La mujer cargó la cafetera con agua y café molido, preparó dos tazas y se quedó pensando algo. Después, como si se hubiera acordado, salió de la cocina. Regresó al cabo de un momento, llevaba un pequeño aparato negro con antena. Encendió la radio y comenzó a juguetear con el dial. Cacho, ya sentado a la mesa circular, soltó una risita.

—¿Y a mi me decís que tengo que cambiar el celular? —comentó. La mujer entrecerró los ojos y lo miró con una divertida reprobación.

—No te creas que sos el único vintage del lugar —contestó—. Era de mi madre —agregó, y después de pensarlo un segundo—, adoptiva.

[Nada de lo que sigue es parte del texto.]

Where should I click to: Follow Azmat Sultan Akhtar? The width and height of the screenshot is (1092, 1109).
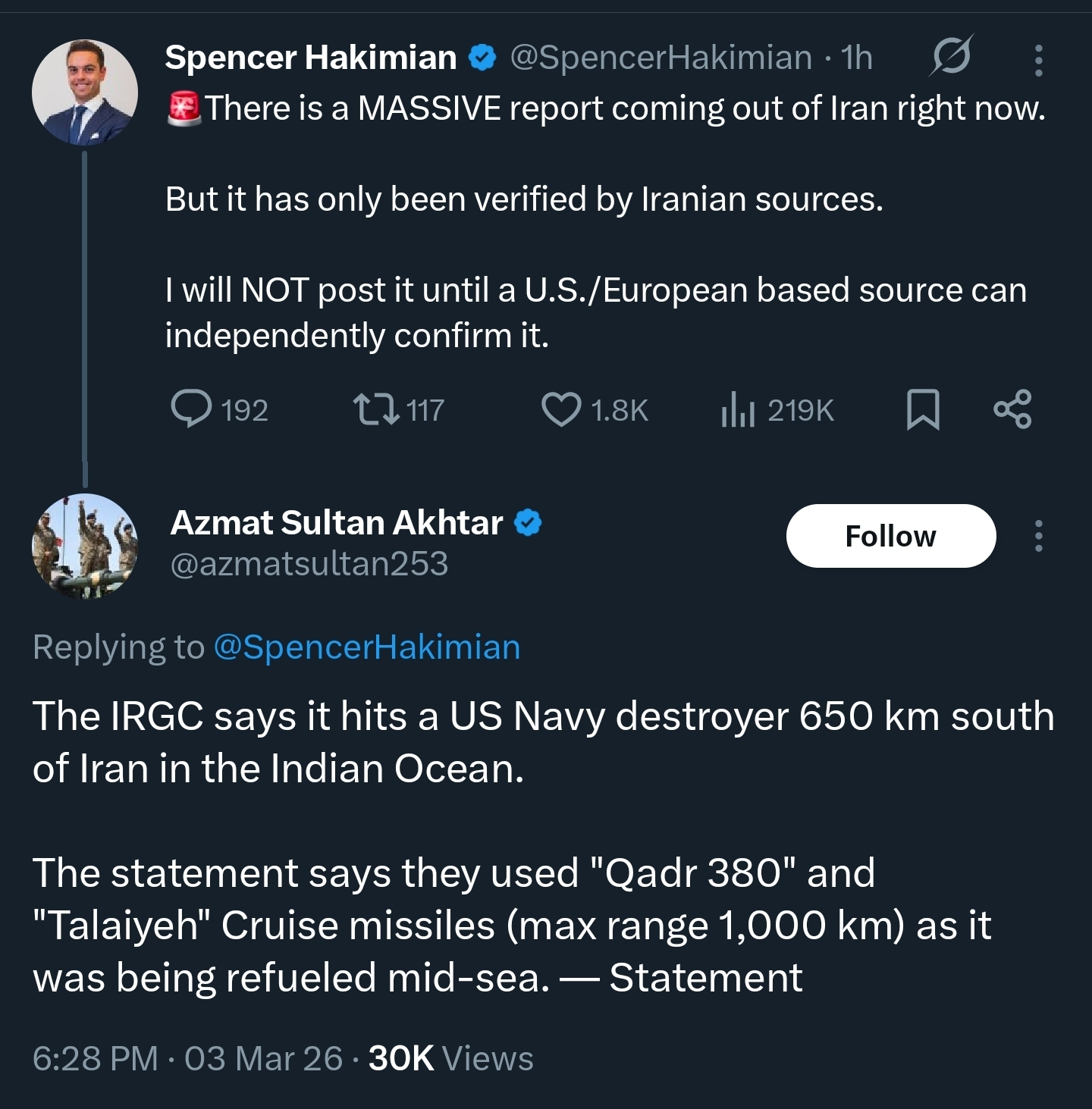point(890,536)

—Entiendo —dijo Cacho, un poco arrepentido por su comentario anterior—. Ojalá pudiera acordarme de los míos, adoptivos o no.

—No sabía —dijo Laura, sensibilizada—, perdón.

—No te preocupés, pasó antes de El Zorrito —dijo Cacho, quitándole importancia al asunto—. Uno de los efectos secundarios de estos "poderes" es que voy perdiendo progresivamente la memoria a largo plazo.

—No me habías comentado eso.

—No es algo que me agrade comentar —dijo Cacho, sacó un cigarrillo del bolsillo y le ofreció otro a Laura, que aceptó. Encendió los dos—. Por supuesto que tengo fotografías y sé quienes fueron, pero no recuerdo casi nada de antes del "evento". Murieron en un accidente un par de años antes.

—¿O sea que no te acordás de nada de tu niñez? —preguntó Laura, curiosa. Tenía esa sensación extraña de conocerlo.

—Cero. A veces tengo algunas pesadillas que parecen recuerdos, pero nada más —contestó el otro.

Finalmente, Laura se decidió por una estación de radio local, estaban pasando canciones viejas. Acompañó una canción de Sandro impostando una voz gruesa, sonaba "Como lo hice yo". Él se unió a la imitación, divertido. Los dos se rieron a carcajadas, después se miraron a los ojos.

Cacho se incorporó volteando la silla, no le importó. Arremetió contra la boca de Laura con una furia contenida, los dientes chocaron suavemente, las lenguas se encontraron, voraces. Las manos de ella se aferraron a la cabeza de él. Cacho la levantó del piso y ella se abrazó con las piernas a sus caderas.

El camino a la habitación fue casi sin respirar, se devoraban sin parar. Cacho la arrojó sobre el colchón, se arrancó la camisa y se desprendió el pantalón que cayó sin ceremonias a sus tobillos junto con el boxer. Laura al mismo tiempo se deshizo de su pantalón, ropa interior, los botines de trabajo ya habían caído en el trayecto. Abrió las piernas, y atrajó a Cacho hacia ella con vehemencia. El primer contacto fue una descarga de endorfinas que estremeció a los dos, las pieles se erizaron como electrificadas. Se movieron de forma salvaje hasta encontrar el ritmo adecuado, entrar y salir, jadear, salivar. A las pocas entradas Laura sintió una oleada de placer, los dedos de los pies se le abrieron por reflejo en un estremecimiento, sintió ese frío placer de la descarga que al mismo tiempo era asfixiante. Él se detuvo para darle tiempo a recuperarse, ella lo apreció mientras se retorcía suavemente teniéndolo dentro todavía. Ella le sonrió en la penumbra, le mordió juguetonamente una tetilla.

—Me encanta pero ¿Se puede mejorar "más" con ya sabés qué? —preguntó pícara.

Cacho sonrió, usó la Mirada con breves toques maestros para aumentar el deseo y prolongar el placer. Esa noche, no solo la cafetera se secó y se quemó.